Along with managing Pierce County’s USDA’s programs, EFN also acts as a distribution system in the case of a disaster.
On this day, a steady line of trucks were moving in and out of the agency’s headquarters.
EFN’s warehouse is filled with crates of canned chicken, mixed vegetables, bags of rice. Nearby are boxes of fresh apples, blackberries and mangoes. There’s even a pallet of Windex — a cleaning product for which food stamps won’t pay.
Impressive as it is, there’s a building across 92nd Street South that dwarf’s EFN’s warehouse — the organization’s brand new 21,700-square-foot warehouse. On Thursday, it was empty, save for a worker finalizing electrical work.
Parents in need
The need for food assistance in Pierce County isn’t abating. Compared with 2019, 2023 saw a 100 percent increase in visits, Douglas said.
“That’s kind of a staggering number, because we are not seeing a commensurate increase in how much food we’re distributing,” she said.
The fastest growing group of customers is young parents, Douglas said.
“And often in families that have two or three or four jobs, they’re just not making it on a daily basis,” she said.
Purchasing power
Most of the food EFN distributes is donated. However, the organization purchases about $2 million in goods annually, Douglas said. That’s up from $400,000 pre-pandemic.
EFN is always looking for ways to reduce costs, Douglas said. Purchasing pre-bagged rice versus 50-pound bags that need to be repacked by staff saves an estimated $8,000 per 40,000-pound truckload.
Fresh produce is the most requested food item, Douglas said, and it’s crucial for a healthy diet, particularly diabetes prevention. But even if produce is donated, what was once a $750 truck trip from eastern Washington is now $1,200, she said.
Hunger Awareness
EFN’s new warehouse will start filling up in May — just in time for Hunger Awareness Month. It kicks off with a Hunger Walk on May 4 at Fort Steilacoom Park.
EFN is focusing on May because when the school year ends, so will free and reduced lunch and breakfast programs in Pierce County affecting some 70,000 kids, according to Douglas.
“We see a tremendous influx of visitors this time of year,” she said. “So we really looked at May to bring hunger Awareness Month to the forefront.”

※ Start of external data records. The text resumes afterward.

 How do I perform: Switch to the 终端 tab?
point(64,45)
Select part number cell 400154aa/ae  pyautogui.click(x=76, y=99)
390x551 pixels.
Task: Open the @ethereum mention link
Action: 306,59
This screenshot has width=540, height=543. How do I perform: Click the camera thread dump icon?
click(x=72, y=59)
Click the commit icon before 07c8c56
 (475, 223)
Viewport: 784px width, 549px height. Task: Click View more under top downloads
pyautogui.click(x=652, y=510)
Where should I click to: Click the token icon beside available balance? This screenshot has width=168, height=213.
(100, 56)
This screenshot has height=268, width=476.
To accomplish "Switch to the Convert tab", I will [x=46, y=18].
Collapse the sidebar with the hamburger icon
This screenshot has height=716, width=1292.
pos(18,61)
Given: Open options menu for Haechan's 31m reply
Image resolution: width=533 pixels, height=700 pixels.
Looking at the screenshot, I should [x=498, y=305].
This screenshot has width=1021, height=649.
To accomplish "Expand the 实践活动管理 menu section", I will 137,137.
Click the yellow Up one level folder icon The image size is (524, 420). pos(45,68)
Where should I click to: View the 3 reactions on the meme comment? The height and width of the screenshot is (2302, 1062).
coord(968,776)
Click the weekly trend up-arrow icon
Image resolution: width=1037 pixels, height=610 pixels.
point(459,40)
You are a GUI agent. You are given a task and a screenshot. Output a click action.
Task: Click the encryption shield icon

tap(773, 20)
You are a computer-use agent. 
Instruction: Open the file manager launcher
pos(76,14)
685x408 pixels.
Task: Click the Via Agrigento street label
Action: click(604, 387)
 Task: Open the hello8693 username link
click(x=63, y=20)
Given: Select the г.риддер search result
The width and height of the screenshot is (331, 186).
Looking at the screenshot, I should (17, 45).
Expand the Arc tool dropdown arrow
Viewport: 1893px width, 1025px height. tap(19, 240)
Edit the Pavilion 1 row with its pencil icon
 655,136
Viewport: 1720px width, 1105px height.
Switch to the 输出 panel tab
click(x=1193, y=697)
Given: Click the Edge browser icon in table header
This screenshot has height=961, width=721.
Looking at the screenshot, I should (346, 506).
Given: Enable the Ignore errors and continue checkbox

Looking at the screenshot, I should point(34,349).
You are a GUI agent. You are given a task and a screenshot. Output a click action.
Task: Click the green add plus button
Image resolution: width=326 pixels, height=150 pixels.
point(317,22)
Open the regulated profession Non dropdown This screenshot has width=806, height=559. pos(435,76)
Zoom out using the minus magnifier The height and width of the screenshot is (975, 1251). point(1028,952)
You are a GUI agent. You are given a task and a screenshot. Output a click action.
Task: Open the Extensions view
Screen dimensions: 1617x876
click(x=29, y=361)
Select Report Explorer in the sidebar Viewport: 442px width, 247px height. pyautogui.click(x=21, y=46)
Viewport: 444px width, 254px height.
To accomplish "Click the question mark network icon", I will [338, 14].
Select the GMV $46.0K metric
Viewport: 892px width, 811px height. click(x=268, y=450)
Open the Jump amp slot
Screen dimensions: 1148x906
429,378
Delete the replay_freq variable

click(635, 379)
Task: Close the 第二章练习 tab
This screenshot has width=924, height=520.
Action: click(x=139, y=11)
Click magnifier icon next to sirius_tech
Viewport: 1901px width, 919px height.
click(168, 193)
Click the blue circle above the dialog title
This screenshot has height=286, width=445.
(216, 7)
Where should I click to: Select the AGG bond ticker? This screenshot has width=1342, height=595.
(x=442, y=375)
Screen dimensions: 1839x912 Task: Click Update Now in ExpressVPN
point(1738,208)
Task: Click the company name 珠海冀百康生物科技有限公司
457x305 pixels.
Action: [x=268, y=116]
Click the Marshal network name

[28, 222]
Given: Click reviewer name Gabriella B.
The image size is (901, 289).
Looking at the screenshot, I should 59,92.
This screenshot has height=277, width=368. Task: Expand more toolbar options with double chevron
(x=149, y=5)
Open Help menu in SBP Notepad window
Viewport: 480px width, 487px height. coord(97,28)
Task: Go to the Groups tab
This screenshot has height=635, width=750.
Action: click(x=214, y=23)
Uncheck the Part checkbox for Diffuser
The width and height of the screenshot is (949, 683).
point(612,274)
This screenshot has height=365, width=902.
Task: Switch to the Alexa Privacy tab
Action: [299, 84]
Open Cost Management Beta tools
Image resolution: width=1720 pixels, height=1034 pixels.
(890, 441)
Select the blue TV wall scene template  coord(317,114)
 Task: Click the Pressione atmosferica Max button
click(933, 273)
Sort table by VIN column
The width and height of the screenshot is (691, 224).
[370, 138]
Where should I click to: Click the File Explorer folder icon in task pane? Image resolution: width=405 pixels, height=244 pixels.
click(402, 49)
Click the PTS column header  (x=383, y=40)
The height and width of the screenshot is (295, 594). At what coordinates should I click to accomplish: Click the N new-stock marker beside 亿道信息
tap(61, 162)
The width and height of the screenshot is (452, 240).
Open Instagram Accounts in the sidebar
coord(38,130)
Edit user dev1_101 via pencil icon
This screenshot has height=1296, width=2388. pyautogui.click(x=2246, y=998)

Some 2,200 volunteers help ease EFN’s workload in a given year, Douglas said. That’s down from 2,800 in 2019. Much of their work centers around repacking huge crates of food into smaller, customer-sized portions. Apples arriving from eastern Washington need to be sorted, for example.
Despite the turmoil, EFN and its partners have been paying more attention to Pierce County’s diverse populations and the food they are familiar with.
“I’ve seen this across the network — a big focus on getting food to the people that they recognize,” she said. “When we think about what’s the greatest indicator of home, it’s often food.”
On Thursday, a woman still wearing her house cleaning uniform smiled when she found a bag of harina inside the Nourish truck. The cornmeal is used in tortillas.
Douglas urges anyone in need of food or other services to call the 211 information line.
“We have ways for people to get connected with bus routes, all of the different pieces so that people can get food in their communities when they need it where they need it,” she said.